Table 2. VSG parameters.

Description	Symbol	Value
Nominal active power	$P_o$	200 kW
Nominal reactive power	$Q_o$	150 kvar
Nominal frequency	$f_o$	60 Hz
Nominal voltage	$v_o$	6.6 kV
Droop coefficient of frequency	$D_p$	3,000,000
Droop coefficient of voltage	$D_q$	30.3
Virtual inertia coefficient	J	0.002
Virtual damping coefficient	$K_P$	0.2
Integral gain	k	20,000
Virtual resistance	r	2 $\mu \mathsf{\Omega }$
Virtual reactance	x	27 $\mathsf{\Omega }$

The following subsections provide case studies assuming two types of fault events. For each case study, the impact of VSG is examined by simulating and comparing both models, Figure 10a,b. In all cases, the simulations are run for $t=$ 0.0–5.0 s with a sampling period of 5 µs. We implemented the simulations on MATLAB/Simulink^®.

4.1. Case 1: Dynamic Voltage Stability during Renewable Energy Output Fluctuation

In Case 1, we discuss the dynamic voltage stability of the remote island power systems when the fluctuation of renewable energy output occurs. The three subcases listed below are examined to account for different fluctuation patterns.

Case 1.1:

Slow ramp-down of renewable energy output

Case 1.2:

Fast ramp-down of renewable energy output.

Case 1.3:

Sudden drop in renewable energy output.

In Case 1.1, ramp-down occurs from $t=2.6$ s, and in Case 1.2, ramp-down occurs from $t=2.8$ s, respectively. In Case 1.3, a sudden drop in renewable energy output occurs at $t=3.0$ s. In all subcases, the renewable energy output will decrease 0.05 pu from the initial state at $t=3.0$ s.

The simulation results of Case 1.1–1.3 are shown in Figure 11, Figure 12 and Figure 13, respectively. For Case 1.1 and 1.2, Figure 11g and Figure 12g show that each sending end voltage gradually decreases from each ramp-down point, and voltage collapse occurs between $t=$ 3.1–3.2 s. In contrast, Figure 11h and Figure 12h show that each voltage is recovered from $t=3.0$ s, and the voltage collapse does not occur with VSG.

Figure 11. Simulation results of Case 1.1 with/without VSG.

Figure 12. Simulation results of Case 1.2 with/without VSG.

Figure 13. Simulation results of Case 1.3 with/without VSG.

On the other hand, for Case 1.3, Figure 13g shows that the voltage immediately starts to diverge intermittently from $t=3.0$ s, and voltage collapse occurs between $t=3.1$ s–$3.2$ s.
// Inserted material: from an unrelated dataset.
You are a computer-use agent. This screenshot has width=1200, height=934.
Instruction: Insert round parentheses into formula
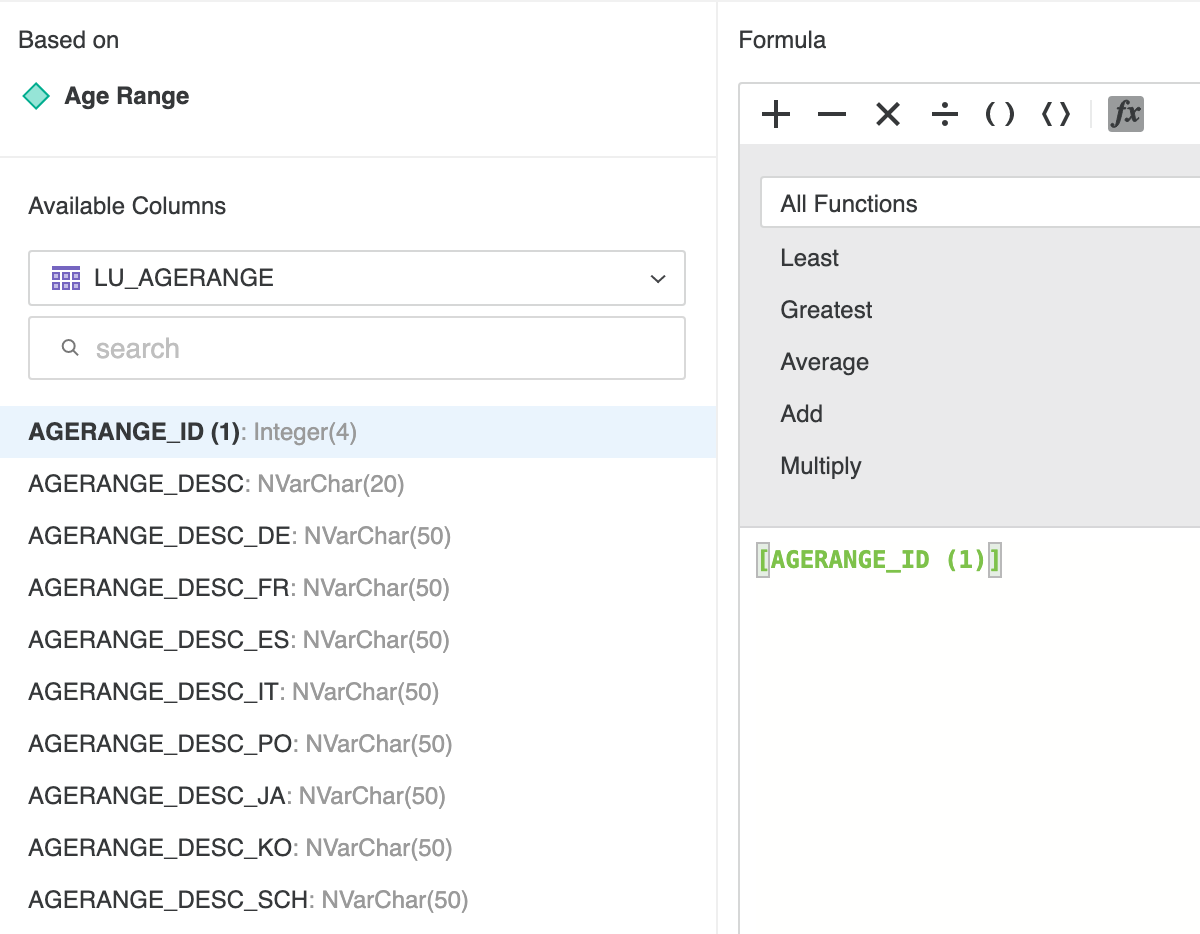1000,115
Even in this case, Figure 13h shows the instantaneous overvoltage at $t=3.0$ s; however, the voltage collapse does not appear with VSG.

For each simulation, dynamic voltage stability is assessed using CBI. Figure 14 and Figure 15 show the time variation of CBI in Case 1.1 and 1.2. In Figure 14a and Figure 15a, we can observe that each CBI gradually decrease from each ramp-down point, and reaches 0 at $t=3.142$ s and $t=3.127$ s, respectively (i.e., voltage collapse has occurred). Compared to Case 1.1, Case 1.2 reached the voltage collapse slightly earlier. In contrast, Figure 14c and Figure 15c show that each CBI recover from $t=3.0$ s with VSG. These are consistent with the results shown in Figure 11 and Figure 12.
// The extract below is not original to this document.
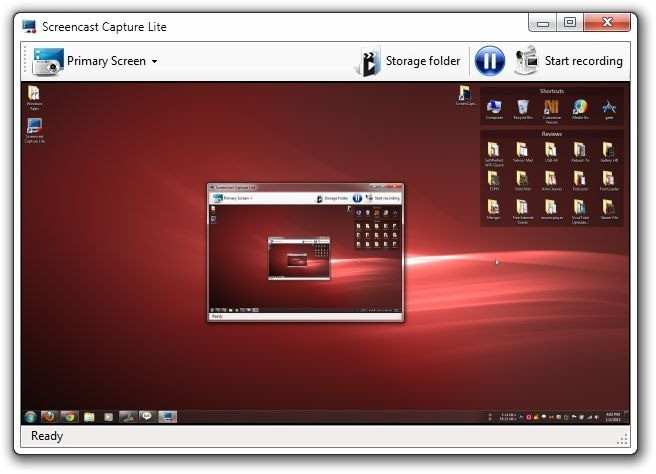Pause the preview with the blue button
Viewport: 656px width, 474px height.
[489, 61]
Figure 14. Critical boundary index (CBI) in Case 1.1 with/without VSG.

Figure 15. Critical boundary index (CBI) in Case 1.2 with/without VSG.

In Case 1.3, the intermittent overvoltages affect CBI calculation, but filtering the voltage by the moving median allows us to observe the trend of the CBI. In this case, the moving median at 5 ms intervals has been used, and calculated CBI is shown in Figure 16. Different from Case 1.1 and 1.2, Figure 16a shows that the CBI decreases sharply at $t=3.0$ s, and reaches 0 at $t=3.155$ s. On the other hand, Figure 16c shows the CBI drops once and then gradually recovers with VSG. These are consistent with the results shown in Figure 13.

Figure 16. Critical boundary index (CBI) in Case 1.3 with/without VSG.

Figure 14, Figure 15 and Figure 16 also visualize the time variation of both P-Q curves and operating points for further understanding. In Figure 14b, Figure 15b and Figure 16b, we observe that each P-Q curve and operating point are far enough distance from each other at $t=2.5$ s (i.e., CBI is large). However, after the fault, each operating points exceed each P-Q curve at each voltage collapse point. It implies that the operating points reach the unstable voltage region, as shown in Figure 2. On the other hand, in Figure 14d, Figure 15d and Figure 16d, each P-Q curve and operating point approach once, but then each P-Q curve and operating point move away from each other. This indicates that the voltage stability is recovered.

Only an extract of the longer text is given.